The publisher is not only helping to drive the success of today’s highly-lucrative eSports industry, it’s changing the way publishers think about trends in the Chinese market. Overwatch sales exceeded all expectations in the region, proving that players are willing to pay for competitive games upfront—something once believed this lucrative demographic wouldn’t do. “China’s games market may be dominated by free-to-play MMO and mobile titles, but Overwatch’s success indicates the potential for premium games in the country is growing,” said SuperData Research CEO, Joost van Druenen in a report for August video game sales.
Streaming video games has become a major driver for publishers, creating a type of ecosystem in which games are made, then played by popular streamers and enjoyed by thousands of fans, which in turn drives sales. Activision Blizzard’s partnership with Facebook now allows players to stream Blizzard titles directly to the social network, further adding to this growing trend of “spectator gaming.”
What makes someone a “gamer?” Whether a player is hardcore or casual, Activision Blizzard has undoubtedly cornered the market. At $41 billion, mobile games were by far the most lucrative form of interactive entertainment in 2016, surpassing retail games and free-to-play online games by $26 billion and $19 billion, respectively. In addition to its unstoppable Call of Duty franchise, the acquisition of King Games means that this publisher has access to some of the most lucrative casual franchises in the world, including Candy Crush Saga.
Activision Blizzard saw not just an opportunity in terms of revenue, but within the modern state of our industry. The publisher recognizes gamers of all preferences from matching puzzles on the train to taking on international opponents in a packed, eSports arena.
The Ability To Evolve
The company has evolved over the last few decades in technology and creating a thriving network of creativity. Activision Blizzard was recently named among Fortune’s 100 Best Companies to Work For and currently employs over 9,000 people.
While it’s only natural (and necessary) to adopt new game development technologies, Activision Blizzard is leading the way in terms of other tools, as well. For Call of Duty: Infinite Warfare, the company released two interactive chat bots on Facebook that garnered over six million interactions almost immediately.

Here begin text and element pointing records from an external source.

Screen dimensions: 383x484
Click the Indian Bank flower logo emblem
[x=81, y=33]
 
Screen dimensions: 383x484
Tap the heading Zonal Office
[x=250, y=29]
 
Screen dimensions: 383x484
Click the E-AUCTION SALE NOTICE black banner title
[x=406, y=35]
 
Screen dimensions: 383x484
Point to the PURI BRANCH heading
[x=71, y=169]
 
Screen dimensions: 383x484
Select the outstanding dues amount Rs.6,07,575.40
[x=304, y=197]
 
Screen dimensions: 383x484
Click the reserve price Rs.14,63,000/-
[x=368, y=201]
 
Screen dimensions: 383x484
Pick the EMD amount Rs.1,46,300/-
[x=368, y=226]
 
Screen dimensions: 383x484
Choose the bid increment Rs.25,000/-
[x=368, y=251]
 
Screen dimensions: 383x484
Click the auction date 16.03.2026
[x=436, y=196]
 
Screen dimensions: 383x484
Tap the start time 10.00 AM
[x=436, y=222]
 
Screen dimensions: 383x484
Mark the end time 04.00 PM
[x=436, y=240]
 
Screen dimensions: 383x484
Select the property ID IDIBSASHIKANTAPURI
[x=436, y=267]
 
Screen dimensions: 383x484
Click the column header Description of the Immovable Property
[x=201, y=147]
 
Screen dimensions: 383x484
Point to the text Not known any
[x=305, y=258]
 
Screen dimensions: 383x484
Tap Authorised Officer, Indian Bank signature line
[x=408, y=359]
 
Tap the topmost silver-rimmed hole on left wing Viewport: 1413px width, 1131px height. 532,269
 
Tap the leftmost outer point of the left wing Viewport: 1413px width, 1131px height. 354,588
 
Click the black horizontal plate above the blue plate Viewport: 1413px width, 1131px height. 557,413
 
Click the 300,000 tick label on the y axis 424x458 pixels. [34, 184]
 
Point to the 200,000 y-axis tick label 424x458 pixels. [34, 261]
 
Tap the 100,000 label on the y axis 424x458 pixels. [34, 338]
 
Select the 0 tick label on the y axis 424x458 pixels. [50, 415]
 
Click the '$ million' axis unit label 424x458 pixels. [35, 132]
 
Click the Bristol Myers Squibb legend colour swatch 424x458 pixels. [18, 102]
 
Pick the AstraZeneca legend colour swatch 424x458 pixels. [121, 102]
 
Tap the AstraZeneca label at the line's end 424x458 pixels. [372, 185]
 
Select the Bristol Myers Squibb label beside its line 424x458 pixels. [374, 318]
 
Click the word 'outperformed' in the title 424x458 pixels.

The interactive media giant isn’t limiting itself to video games, either. Through Activision Blizzard Studios, the company is expanding its reach to TV with Skylanders Academy on Netflix, and a Call of Duty film in the works. “Activision Blizzard Studios is yet another way we’re celebrating our players and fans, and we expect that our film and television productions will entertain and delight whole new audiences, as well,” said Activision Blizzard co-president, Nick Van Dyk during the Blizzcon announcement. Although the Warcraft movie was made before Activision Blizzard Studios was announced, the film likely helped bring the game back into people’s lives in time for the launch of the Legion expansion launch last summer.
“Our priority is audience focus—the recognition and appreciation that our audiences invest so much in our franchises and our responsibility to them to continually innovate within those,” said Kotick. “We feel a tremendous responsibility to our audiences to keep our franchises exciting.”